Ressources en terres

Approche intégrée de la gestion durable des terres.

Landslide in the Machángara watershed: example of a violent erosive process

Les pratiques de gestion et d’utilisation des terres exercent une influence non seulement sur l’unité de terre elle-même, mais aussi sur le voisinage, les écosystèmes immédiats et les écosystèmes plus éloignés. Il s’agit notamment des effets relatifs à la productivité des terres, au ruissellement, à l’érosion du sol et à la sédimentation, aux mouvements de nutriments et aux produits chimiques, à la contamination par les déchets, aux dépôts atmosphériques – à partir des brûlis et des transports par le vent. On dénombre également des effets plus importants, liés aux inondations, aux sécheresses, aux glissements de terrain et au changement climatique.

Pour intervenir sur ces interactions complexes et aborder la question de l’utilisation des terres à une échelle mondiale mais aussi des paysages et des écosystèmes, l’Unité de gestion des terres et des régimes fonciers de la FAO (NRLA) a engagé une collaboration étroite avec d’autres unités de la FAO, afin d’élaborer des approches intersectorielles et aborder les différentes questions liées aux  biens et services apportés par la terre. La FAO s’appuie, à cet égard, sur les recommandations de l’Agenda 21 pour une approche intégrée de la planification et de la gestion des ressources en terres ainsi que sur l’identification des besoins spécifiques évoqués dans le Chapitre 10 de l’Agenda 21. En collaboration avec le programme des Nations Unies pour l’environnement (PNUE) et d’autres institutions nationales et internationales, la FAO a élaboré – pour mieux prendre en compte la nature évolutive de la gestion intégrée des terres – un cadre amélioré pour le développement et la gestion des ressources en terres.

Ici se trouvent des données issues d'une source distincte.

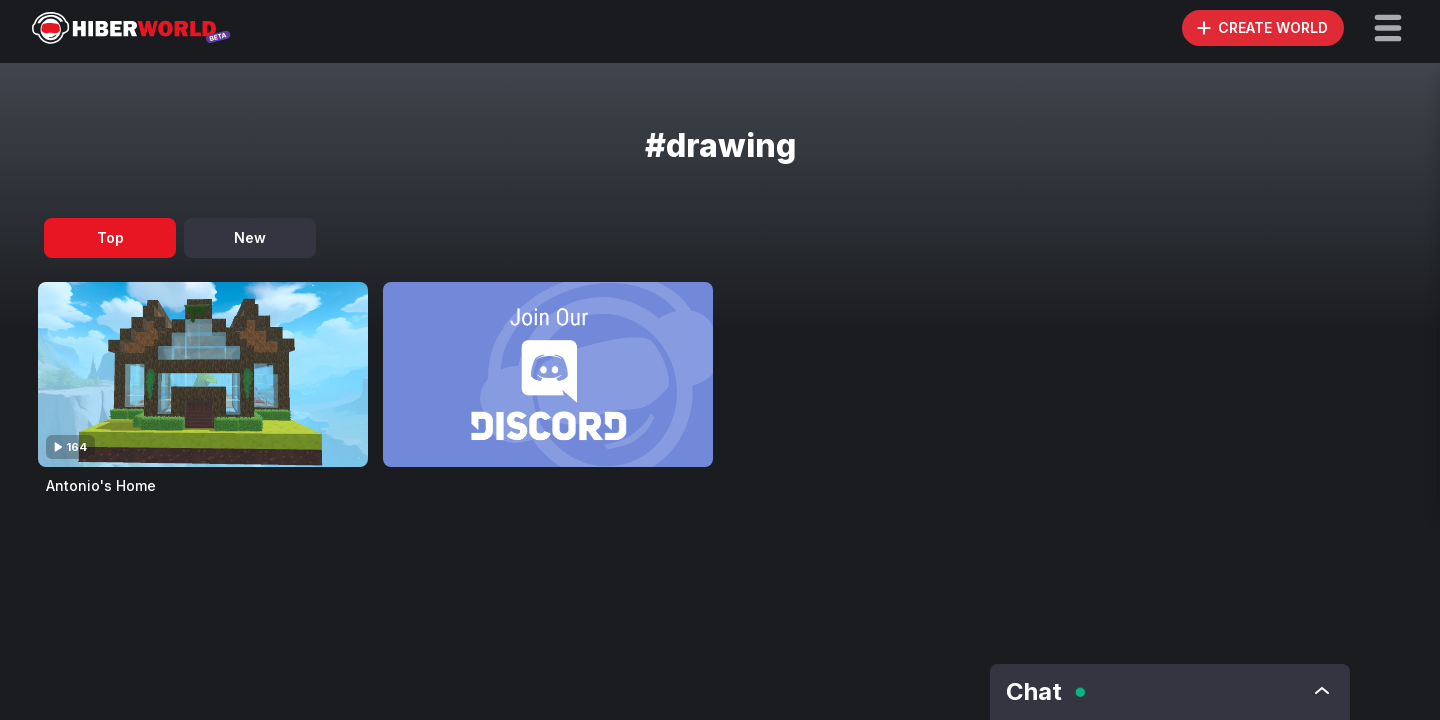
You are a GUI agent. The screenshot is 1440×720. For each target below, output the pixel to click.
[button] (1388, 28)
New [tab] (250, 237)
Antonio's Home (101, 485)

Cette approche permettra d’assurer:

  • le développement de politiques conduisant à une meilleure utilisation et une gestion durable des terres.
  • l’amélioration et le renforcement des systèmes de planification, de gestion, de suivi et d’évaluation.
  • le renforcement des institutions et des mécanismes de coordination.
  • la création de mécanismes destinés à faciliter un engagement et une participation active des communautés et des populations locales.

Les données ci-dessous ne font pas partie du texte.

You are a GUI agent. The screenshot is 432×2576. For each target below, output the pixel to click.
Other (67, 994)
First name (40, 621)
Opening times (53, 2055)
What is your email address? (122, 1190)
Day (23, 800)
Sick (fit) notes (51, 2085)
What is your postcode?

L’approche de planification et de gestion intégrées des ressources en terre prend en compte le fait que les divers degrés de participation dépendent du contexte. Pourtant pour que cette approche réussisse, la participation doit aussi être interactive.

Le concept d’écosystème offre un cadre intéressant pour analyser les liens entre les populations et leur environnement et développer des activités sur cette base. C’est pour cette raison que l’approche axée sur l’écosystème a été adoptée par la Convention sur la diversité biologique (CBD). Le cadre conceptuel de l’évaluation des écosystèmes pour le millénaire (EM) est en cohérence totale avec cette approche.

La CBD propose une définition de l’approche axée sur l’écosystème: Cette approche est une stratégie de gestion intégrée des terres, eaux et ressources vivantes qui promeut la conservation et l'utilisation rationnelle de manière équitable. C'est ainsi que l'application de cette approche permettra de parvenir à un équilibre entre les trois objectifs de la Convention : conservation, utilisation rationnelle et partage juste et équitable des avantages issus de l'utilisation des ressources génétiques.
L'approche se fonde sur l'application de méthodes scientifiques appropriées à des niveaux d'organisation biologique comprenant la structure, les processus et les fonctions essentiels des organismes et de leur environnement, ainsi que les interactions qui surviennent entre eux. Elle reconnaît que les être humains, avec leur diversité culturelle, font partie intégrante de nombreux écosystèmes.

Selon la CBD, le terme d’écosystème peut s’appliquer à toute unité fonctionnelle, à toute échelle. Il n’exclut pas d’autres approches de gestion et de protection, comme les réserves de la biosphère, les aires protégées, et les programmes de protection des espèces uniques, ou d’autres approches encore, mises en œuvre dans le cadre de politiques ou cadres législatifs nationaux existants; il devrait d’ailleurs être possible d’intégrer toutes ces approches et méthodologies pour aborder certaines situations complexes. Dans ce contexte, le cadre conceptuel de l’évaluation du millénaire constitue une précieuse structure d’évaluation susceptible de contribuer à la mise en place de l’approche par l’écosystème de la CBD.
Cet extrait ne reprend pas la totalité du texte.